Available records:
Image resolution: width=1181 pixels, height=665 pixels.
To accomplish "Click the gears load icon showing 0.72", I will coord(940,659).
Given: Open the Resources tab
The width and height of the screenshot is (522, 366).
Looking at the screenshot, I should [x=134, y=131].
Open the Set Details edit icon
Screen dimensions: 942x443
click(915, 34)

==

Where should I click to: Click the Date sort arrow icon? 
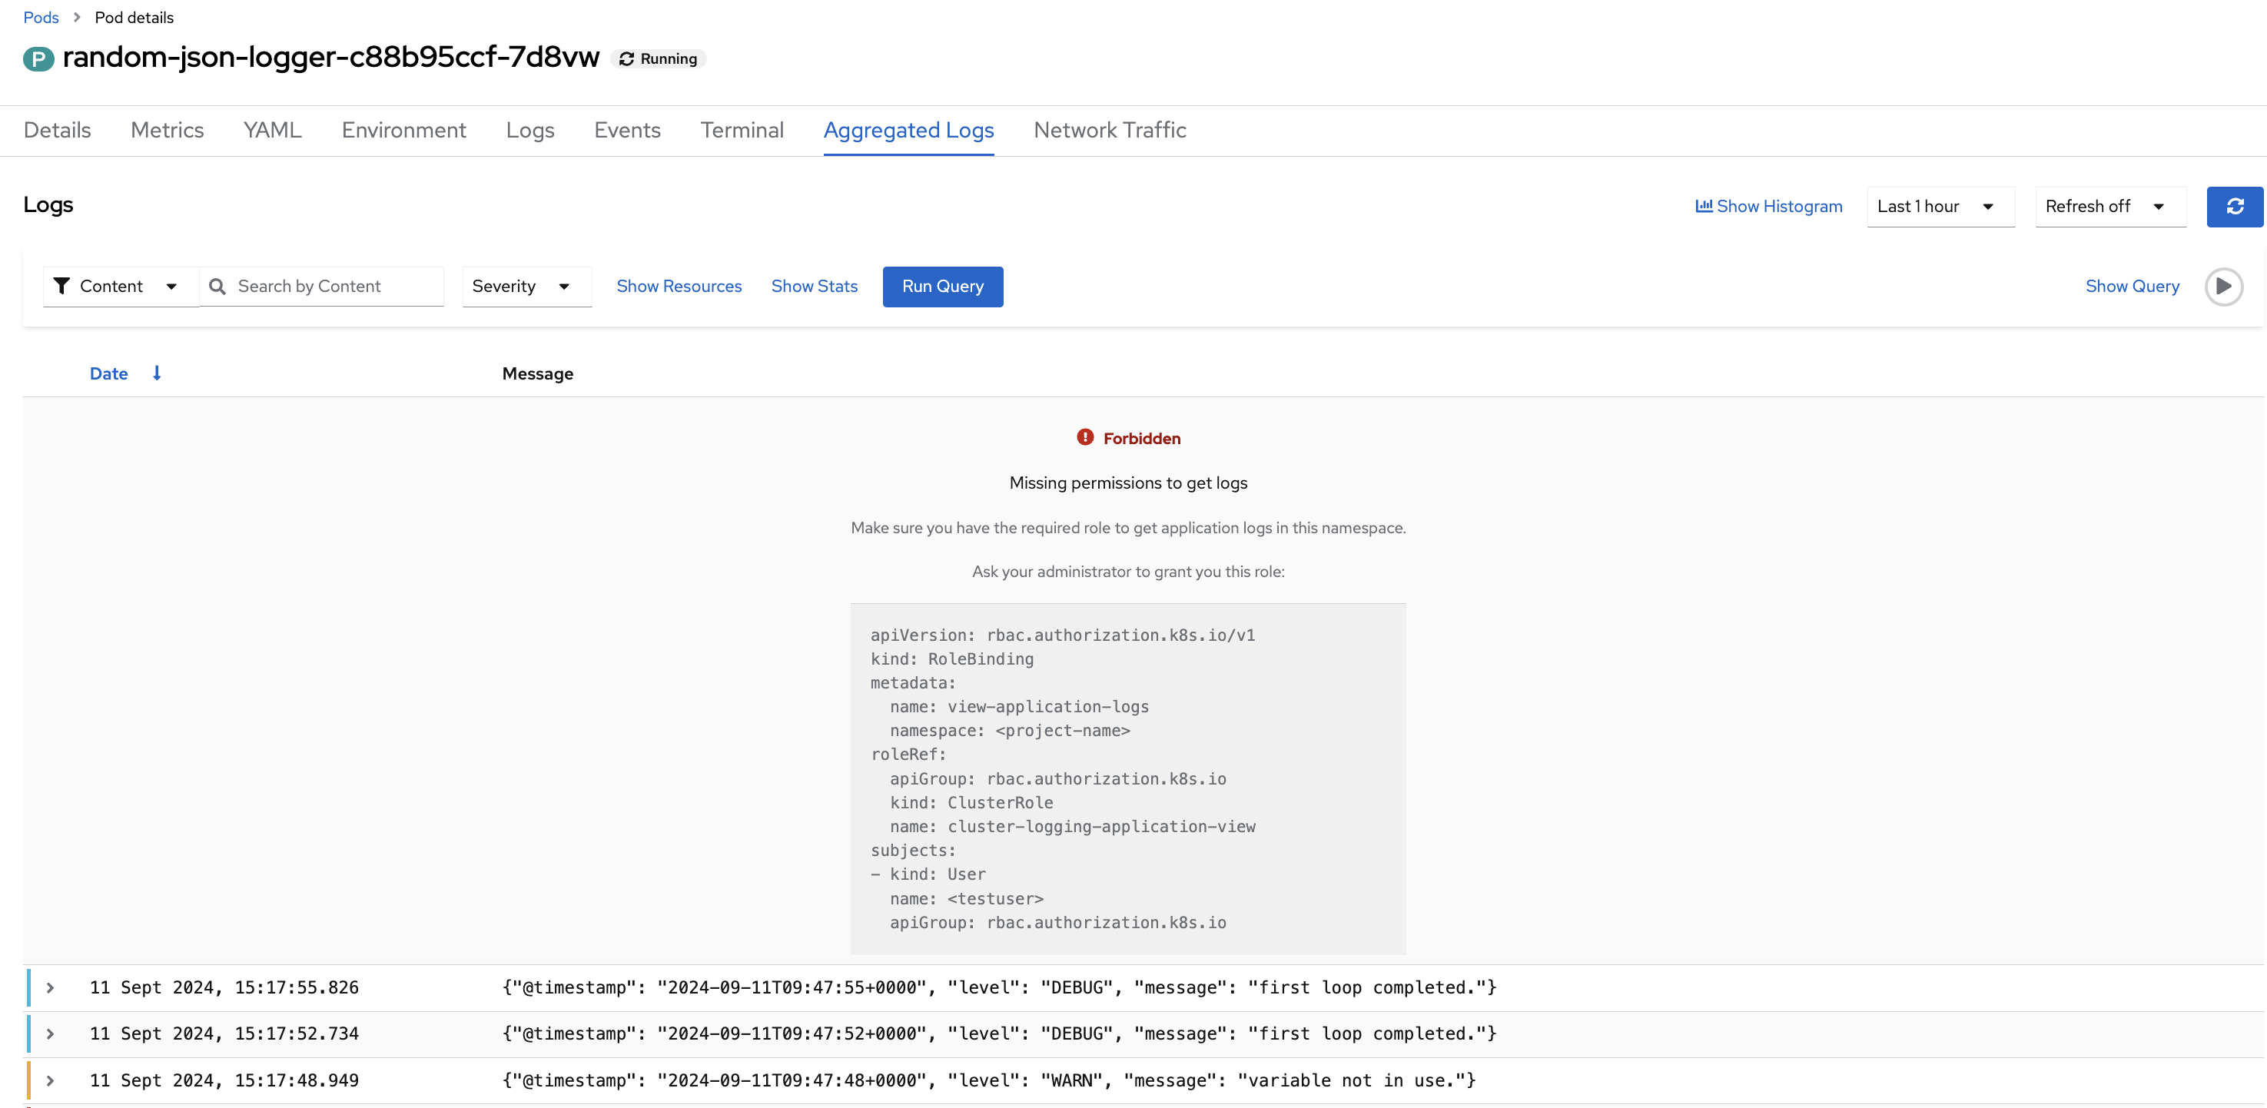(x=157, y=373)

...

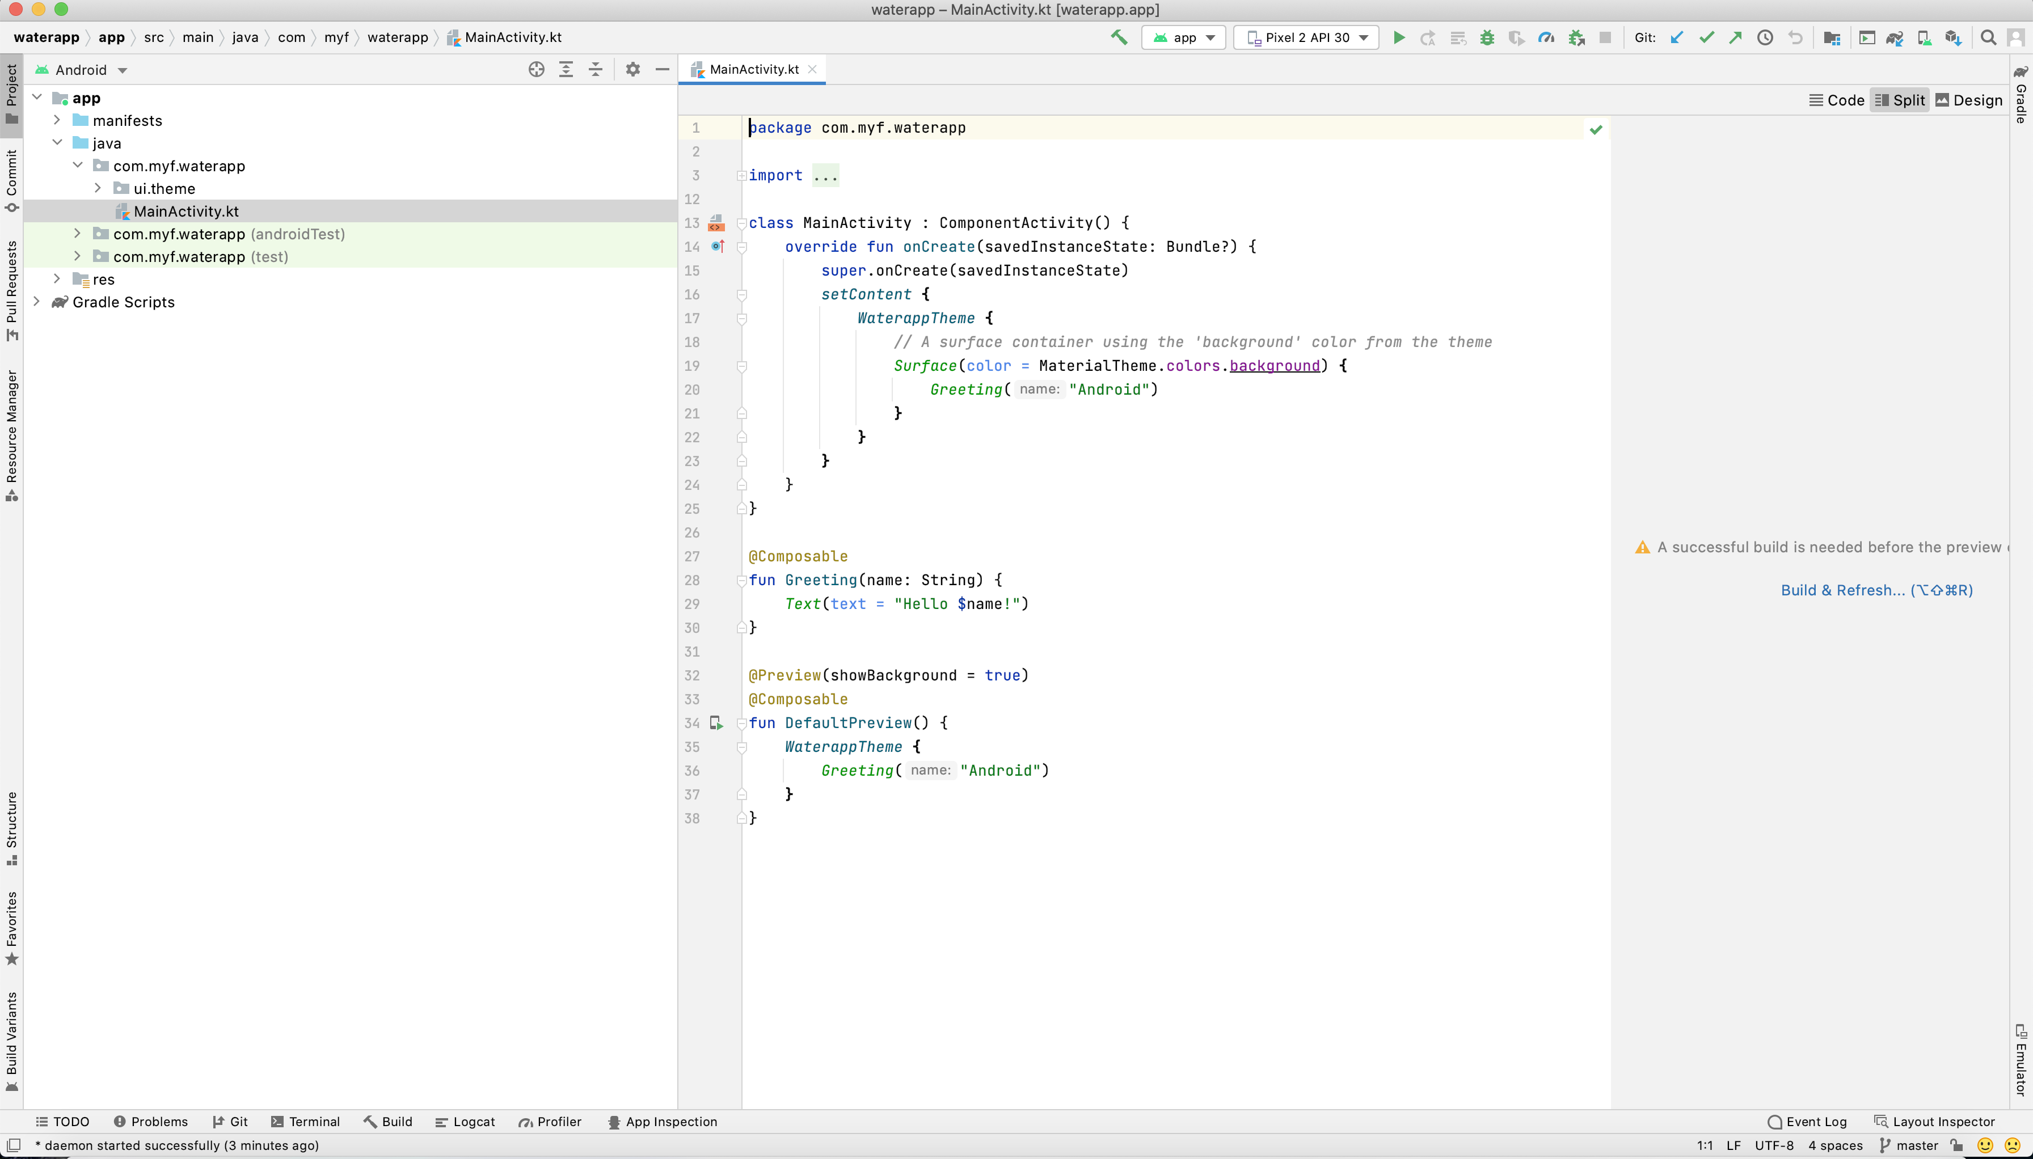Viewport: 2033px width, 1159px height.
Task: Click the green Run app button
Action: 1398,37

What the exercise asks:
The answer must be every line of the entries that includes the word "Open".

Completed exercise:
Given: Open the Resources tab
Open the Set Details edit icon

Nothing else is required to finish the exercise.